:: TASK DETAILS ::
Please reproduce the listing in full, exactly as given.

-- THE DATA follows --

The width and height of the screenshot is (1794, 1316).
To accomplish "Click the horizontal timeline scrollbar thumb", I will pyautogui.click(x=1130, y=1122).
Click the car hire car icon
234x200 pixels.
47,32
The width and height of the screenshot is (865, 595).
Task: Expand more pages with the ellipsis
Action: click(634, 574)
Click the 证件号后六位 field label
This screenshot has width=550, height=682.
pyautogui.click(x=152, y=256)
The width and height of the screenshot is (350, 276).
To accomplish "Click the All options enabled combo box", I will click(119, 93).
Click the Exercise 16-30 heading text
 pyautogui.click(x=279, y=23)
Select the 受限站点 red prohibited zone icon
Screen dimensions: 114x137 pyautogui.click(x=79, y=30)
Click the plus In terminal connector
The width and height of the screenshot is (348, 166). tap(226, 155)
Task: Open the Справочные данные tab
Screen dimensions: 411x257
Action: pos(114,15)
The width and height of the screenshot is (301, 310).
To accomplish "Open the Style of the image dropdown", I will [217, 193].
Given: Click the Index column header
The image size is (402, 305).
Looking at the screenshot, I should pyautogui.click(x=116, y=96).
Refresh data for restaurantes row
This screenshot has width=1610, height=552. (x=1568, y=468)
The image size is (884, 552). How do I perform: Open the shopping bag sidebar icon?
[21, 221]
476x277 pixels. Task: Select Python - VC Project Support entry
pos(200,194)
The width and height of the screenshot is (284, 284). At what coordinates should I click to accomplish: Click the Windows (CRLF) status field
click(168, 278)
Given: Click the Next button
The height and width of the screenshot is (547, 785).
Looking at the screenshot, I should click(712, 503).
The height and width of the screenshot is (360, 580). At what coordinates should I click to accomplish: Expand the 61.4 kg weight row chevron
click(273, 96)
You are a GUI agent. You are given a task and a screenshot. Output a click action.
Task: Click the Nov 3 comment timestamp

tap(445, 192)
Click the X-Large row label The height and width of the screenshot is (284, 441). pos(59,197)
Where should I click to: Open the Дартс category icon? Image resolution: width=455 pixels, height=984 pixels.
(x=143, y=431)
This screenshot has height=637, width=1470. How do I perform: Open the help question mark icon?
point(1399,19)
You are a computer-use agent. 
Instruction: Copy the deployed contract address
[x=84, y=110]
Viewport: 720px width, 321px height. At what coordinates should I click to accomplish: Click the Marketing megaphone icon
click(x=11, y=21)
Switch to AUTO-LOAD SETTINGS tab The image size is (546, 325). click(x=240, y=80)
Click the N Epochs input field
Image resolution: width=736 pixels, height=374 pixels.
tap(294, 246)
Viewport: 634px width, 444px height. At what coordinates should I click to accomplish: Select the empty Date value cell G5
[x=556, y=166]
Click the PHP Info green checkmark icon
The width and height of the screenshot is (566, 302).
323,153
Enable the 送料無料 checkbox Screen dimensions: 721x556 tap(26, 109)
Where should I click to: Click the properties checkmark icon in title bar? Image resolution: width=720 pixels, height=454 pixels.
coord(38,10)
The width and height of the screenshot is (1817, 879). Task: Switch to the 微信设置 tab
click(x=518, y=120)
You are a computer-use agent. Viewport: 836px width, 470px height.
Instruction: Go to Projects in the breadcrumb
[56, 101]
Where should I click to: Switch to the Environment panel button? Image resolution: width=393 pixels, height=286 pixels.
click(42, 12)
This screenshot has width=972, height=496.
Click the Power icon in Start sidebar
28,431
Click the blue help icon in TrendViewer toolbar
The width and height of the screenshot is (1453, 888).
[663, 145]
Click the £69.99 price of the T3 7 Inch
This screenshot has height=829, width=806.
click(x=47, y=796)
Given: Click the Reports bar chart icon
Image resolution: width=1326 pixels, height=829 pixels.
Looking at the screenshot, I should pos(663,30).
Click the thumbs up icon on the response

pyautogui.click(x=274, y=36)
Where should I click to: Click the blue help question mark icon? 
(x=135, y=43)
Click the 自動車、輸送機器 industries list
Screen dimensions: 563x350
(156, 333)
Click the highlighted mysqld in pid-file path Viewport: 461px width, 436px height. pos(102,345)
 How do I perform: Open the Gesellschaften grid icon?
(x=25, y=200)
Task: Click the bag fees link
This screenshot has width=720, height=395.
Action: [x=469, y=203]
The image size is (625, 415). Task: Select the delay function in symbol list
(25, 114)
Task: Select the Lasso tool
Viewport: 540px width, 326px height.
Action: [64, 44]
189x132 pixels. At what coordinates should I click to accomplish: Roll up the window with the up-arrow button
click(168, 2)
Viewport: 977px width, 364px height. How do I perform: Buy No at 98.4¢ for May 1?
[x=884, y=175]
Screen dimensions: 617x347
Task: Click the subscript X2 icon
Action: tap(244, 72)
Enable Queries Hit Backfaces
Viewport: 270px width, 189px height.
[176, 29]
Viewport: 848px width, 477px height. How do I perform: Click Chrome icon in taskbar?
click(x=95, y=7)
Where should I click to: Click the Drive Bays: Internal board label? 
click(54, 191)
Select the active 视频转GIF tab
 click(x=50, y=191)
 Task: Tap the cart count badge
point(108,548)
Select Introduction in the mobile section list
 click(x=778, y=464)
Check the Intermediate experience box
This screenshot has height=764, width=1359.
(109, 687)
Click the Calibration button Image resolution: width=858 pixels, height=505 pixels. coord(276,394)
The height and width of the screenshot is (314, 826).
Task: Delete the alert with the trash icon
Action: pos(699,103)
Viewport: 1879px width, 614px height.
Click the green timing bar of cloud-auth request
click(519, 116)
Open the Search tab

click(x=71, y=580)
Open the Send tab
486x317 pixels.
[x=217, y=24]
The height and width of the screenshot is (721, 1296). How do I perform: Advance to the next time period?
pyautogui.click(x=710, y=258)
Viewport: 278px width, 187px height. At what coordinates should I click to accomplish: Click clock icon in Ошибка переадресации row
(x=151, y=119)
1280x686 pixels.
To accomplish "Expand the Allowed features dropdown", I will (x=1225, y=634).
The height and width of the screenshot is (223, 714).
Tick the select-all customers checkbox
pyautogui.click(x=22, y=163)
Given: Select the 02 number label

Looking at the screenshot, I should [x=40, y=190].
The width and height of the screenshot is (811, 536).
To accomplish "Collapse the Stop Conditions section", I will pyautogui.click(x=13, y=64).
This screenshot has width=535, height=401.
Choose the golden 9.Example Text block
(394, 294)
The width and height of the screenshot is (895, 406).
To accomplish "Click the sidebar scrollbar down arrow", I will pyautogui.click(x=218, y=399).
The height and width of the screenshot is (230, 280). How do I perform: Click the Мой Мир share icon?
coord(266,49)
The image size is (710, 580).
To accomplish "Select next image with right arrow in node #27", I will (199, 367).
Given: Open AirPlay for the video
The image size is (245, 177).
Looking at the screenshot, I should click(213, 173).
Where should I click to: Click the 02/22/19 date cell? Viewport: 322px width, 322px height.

-- THE DATA concluded --

:: TASK SOLUTION ::
The width and height of the screenshot is (1794, 1316).
To accomplish "Click the horizontal timeline scrollbar thumb", I will pyautogui.click(x=1130, y=1122).
Click the car hire car icon
234x200 pixels.
47,32
The width and height of the screenshot is (865, 595).
Task: Expand more pages with the ellipsis
Action: click(634, 574)
Click the 证件号后六位 field label
This screenshot has width=550, height=682.
pyautogui.click(x=152, y=256)
The width and height of the screenshot is (350, 276).
To accomplish "Click the All options enabled combo box", I will click(119, 93).
Click the Exercise 16-30 heading text
 pyautogui.click(x=279, y=23)
Select the 受限站点 red prohibited zone icon
Screen dimensions: 114x137 pyautogui.click(x=79, y=30)
Click the plus In terminal connector
The width and height of the screenshot is (348, 166). tap(226, 155)
Task: Open the Справочные данные tab
Screen dimensions: 411x257
Action: pos(114,15)
The width and height of the screenshot is (301, 310).
To accomplish "Open the Style of the image dropdown", I will [217, 193].
Given: Click the Index column header
The image size is (402, 305).
Looking at the screenshot, I should pyautogui.click(x=116, y=96).
Refresh data for restaurantes row
This screenshot has width=1610, height=552. (x=1568, y=468)
The image size is (884, 552). How do I perform: Open the shopping bag sidebar icon?
[21, 221]
476x277 pixels. Task: Select Python - VC Project Support entry
pos(200,194)
The width and height of the screenshot is (284, 284). At what coordinates should I click to accomplish: Click the Windows (CRLF) status field
click(168, 278)
Given: Click the Next button
The height and width of the screenshot is (547, 785).
Looking at the screenshot, I should click(712, 503).
The height and width of the screenshot is (360, 580). At what coordinates should I click to accomplish: Expand the 61.4 kg weight row chevron
click(273, 96)
You are a GUI agent. You are given a task and a screenshot. Output a click action.
Task: Click the Nov 3 comment timestamp

tap(445, 192)
Click the X-Large row label The height and width of the screenshot is (284, 441). pos(59,197)
Where should I click to: Open the Дартс category icon? Image resolution: width=455 pixels, height=984 pixels.
(x=143, y=431)
This screenshot has height=637, width=1470. How do I perform: Open the help question mark icon?
point(1399,19)
You are a computer-use agent. 
Instruction: Copy the deployed contract address
[x=84, y=110]
Viewport: 720px width, 321px height. At what coordinates should I click to accomplish: Click the Marketing megaphone icon
click(x=11, y=21)
Switch to AUTO-LOAD SETTINGS tab The image size is (546, 325). click(x=240, y=80)
Click the N Epochs input field
Image resolution: width=736 pixels, height=374 pixels.
tap(294, 246)
Viewport: 634px width, 444px height. At what coordinates should I click to accomplish: Select the empty Date value cell G5
[x=556, y=166]
Click the PHP Info green checkmark icon
The width and height of the screenshot is (566, 302).
323,153
Enable the 送料無料 checkbox Screen dimensions: 721x556 tap(26, 109)
Where should I click to: Click the properties checkmark icon in title bar? Image resolution: width=720 pixels, height=454 pixels.
coord(38,10)
The width and height of the screenshot is (1817, 879). Task: Switch to the 微信设置 tab
click(x=518, y=120)
You are a computer-use agent. Viewport: 836px width, 470px height.
Instruction: Go to Projects in the breadcrumb
[56, 101]
Where should I click to: Switch to the Environment panel button? Image resolution: width=393 pixels, height=286 pixels.
click(42, 12)
This screenshot has width=972, height=496.
Click the Power icon in Start sidebar
28,431
Click the blue help icon in TrendViewer toolbar
The width and height of the screenshot is (1453, 888).
[663, 145]
Click the £69.99 price of the T3 7 Inch
This screenshot has height=829, width=806.
click(x=47, y=796)
Given: Click the Reports bar chart icon
Image resolution: width=1326 pixels, height=829 pixels.
Looking at the screenshot, I should pos(663,30).
Click the thumbs up icon on the response

pyautogui.click(x=274, y=36)
Where should I click to: Click the blue help question mark icon? 
(x=135, y=43)
Click the 自動車、輸送機器 industries list
Screen dimensions: 563x350
(156, 333)
Click the highlighted mysqld in pid-file path Viewport: 461px width, 436px height. pos(102,345)
 How do I perform: Open the Gesellschaften grid icon?
(x=25, y=200)
Task: Click the bag fees link
This screenshot has width=720, height=395.
Action: [x=469, y=203]
The image size is (625, 415). Task: Select the delay function in symbol list
(25, 114)
Task: Select the Lasso tool
Viewport: 540px width, 326px height.
Action: [64, 44]
189x132 pixels. At what coordinates should I click to accomplish: Roll up the window with the up-arrow button
click(168, 2)
Viewport: 977px width, 364px height. How do I perform: Buy No at 98.4¢ for May 1?
[x=884, y=175]
Screen dimensions: 617x347
Task: Click the subscript X2 icon
Action: tap(244, 72)
Enable Queries Hit Backfaces
Viewport: 270px width, 189px height.
[176, 29]
Viewport: 848px width, 477px height. How do I perform: Click Chrome icon in taskbar?
click(x=95, y=7)
Where should I click to: Click the Drive Bays: Internal board label? 
click(54, 191)
Select the active 视频转GIF tab
 click(x=50, y=191)
 Task: Tap the cart count badge
point(108,548)
Select Introduction in the mobile section list
 click(x=778, y=464)
Check the Intermediate experience box
This screenshot has height=764, width=1359.
(109, 687)
Click the Calibration button Image resolution: width=858 pixels, height=505 pixels. coord(276,394)
The height and width of the screenshot is (314, 826).
Task: Delete the alert with the trash icon
Action: pos(699,103)
Viewport: 1879px width, 614px height.
Click the green timing bar of cloud-auth request
click(519, 116)
Open the Search tab

click(x=71, y=580)
Open the Send tab
486x317 pixels.
[x=217, y=24]
The height and width of the screenshot is (721, 1296). How do I perform: Advance to the next time period?
pyautogui.click(x=710, y=258)
Viewport: 278px width, 187px height. At what coordinates should I click to accomplish: Click clock icon in Ошибка переадресации row
(x=151, y=119)
1280x686 pixels.
To accomplish "Expand the Allowed features dropdown", I will (x=1225, y=634).
The height and width of the screenshot is (223, 714).
Tick the select-all customers checkbox
pyautogui.click(x=22, y=163)
Given: Select the 02 number label

Looking at the screenshot, I should [x=40, y=190].
The width and height of the screenshot is (811, 536).
To accomplish "Collapse the Stop Conditions section", I will pyautogui.click(x=13, y=64).
This screenshot has width=535, height=401.
Choose the golden 9.Example Text block
(394, 294)
The width and height of the screenshot is (895, 406).
To accomplish "Click the sidebar scrollbar down arrow", I will pyautogui.click(x=218, y=399).
The height and width of the screenshot is (230, 280). How do I perform: Click the Мой Мир share icon?
coord(266,49)
The image size is (710, 580).
To accomplish "Select next image with right arrow in node #27", I will (199, 367).
Given: Open AirPlay for the video
The image size is (245, 177).
Looking at the screenshot, I should click(213, 173).
Where should I click to: Click the 02/22/19 date cell? Viewport: 322px width, 322px height.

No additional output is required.